(Saved data entries)

****************************************

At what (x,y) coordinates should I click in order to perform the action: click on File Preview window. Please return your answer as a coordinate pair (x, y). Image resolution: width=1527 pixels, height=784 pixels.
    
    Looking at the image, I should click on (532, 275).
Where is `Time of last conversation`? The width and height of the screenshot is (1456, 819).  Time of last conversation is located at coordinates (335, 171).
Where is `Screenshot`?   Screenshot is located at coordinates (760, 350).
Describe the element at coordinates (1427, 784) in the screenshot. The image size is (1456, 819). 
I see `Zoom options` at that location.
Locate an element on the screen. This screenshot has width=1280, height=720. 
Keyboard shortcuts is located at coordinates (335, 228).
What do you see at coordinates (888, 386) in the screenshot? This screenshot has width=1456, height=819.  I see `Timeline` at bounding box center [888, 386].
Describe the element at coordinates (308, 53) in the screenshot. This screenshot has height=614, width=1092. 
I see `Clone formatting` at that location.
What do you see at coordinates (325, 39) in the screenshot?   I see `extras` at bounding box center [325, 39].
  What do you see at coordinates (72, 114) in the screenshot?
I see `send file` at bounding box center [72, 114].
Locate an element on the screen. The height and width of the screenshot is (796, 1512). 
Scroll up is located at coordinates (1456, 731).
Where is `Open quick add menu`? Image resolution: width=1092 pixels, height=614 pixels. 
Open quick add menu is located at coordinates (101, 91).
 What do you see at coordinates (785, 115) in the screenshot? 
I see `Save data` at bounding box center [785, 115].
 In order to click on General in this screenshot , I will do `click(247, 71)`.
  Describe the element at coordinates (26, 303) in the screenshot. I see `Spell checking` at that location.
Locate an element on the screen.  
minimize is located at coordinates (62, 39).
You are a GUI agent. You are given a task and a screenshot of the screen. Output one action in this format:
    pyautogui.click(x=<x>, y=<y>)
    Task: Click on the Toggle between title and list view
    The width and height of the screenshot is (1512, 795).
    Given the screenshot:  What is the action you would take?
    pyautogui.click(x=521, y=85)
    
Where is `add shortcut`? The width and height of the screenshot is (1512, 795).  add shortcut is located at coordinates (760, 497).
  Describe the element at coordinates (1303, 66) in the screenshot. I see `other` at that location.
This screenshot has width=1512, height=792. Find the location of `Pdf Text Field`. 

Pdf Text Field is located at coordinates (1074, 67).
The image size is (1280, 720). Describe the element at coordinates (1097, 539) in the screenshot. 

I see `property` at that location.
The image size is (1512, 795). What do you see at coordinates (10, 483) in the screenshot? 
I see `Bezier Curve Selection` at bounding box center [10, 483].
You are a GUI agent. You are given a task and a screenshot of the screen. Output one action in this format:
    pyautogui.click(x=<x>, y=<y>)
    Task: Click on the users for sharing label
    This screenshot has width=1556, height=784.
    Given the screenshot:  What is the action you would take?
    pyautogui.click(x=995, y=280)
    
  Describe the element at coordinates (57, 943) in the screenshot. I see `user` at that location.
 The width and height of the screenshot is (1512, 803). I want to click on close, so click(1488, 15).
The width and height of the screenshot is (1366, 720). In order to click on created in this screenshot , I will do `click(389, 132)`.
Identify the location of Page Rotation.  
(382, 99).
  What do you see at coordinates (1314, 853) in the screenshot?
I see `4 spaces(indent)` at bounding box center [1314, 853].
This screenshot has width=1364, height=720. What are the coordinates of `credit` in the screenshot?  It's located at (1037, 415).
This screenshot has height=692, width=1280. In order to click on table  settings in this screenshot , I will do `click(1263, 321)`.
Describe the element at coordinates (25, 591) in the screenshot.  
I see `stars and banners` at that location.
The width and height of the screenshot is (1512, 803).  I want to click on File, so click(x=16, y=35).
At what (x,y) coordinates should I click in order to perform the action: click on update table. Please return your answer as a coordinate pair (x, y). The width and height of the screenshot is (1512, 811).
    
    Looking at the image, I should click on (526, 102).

****************************************

**What is needed**
Find each line in the items above that contains the string "Field", treating uppercase and lowercase as distinct, and copy those lines.

**Task output**
This screenshot has width=1512, height=792. Find the location of `Pdf Text Field`. 
Pdf Text Field is located at coordinates (1074, 67).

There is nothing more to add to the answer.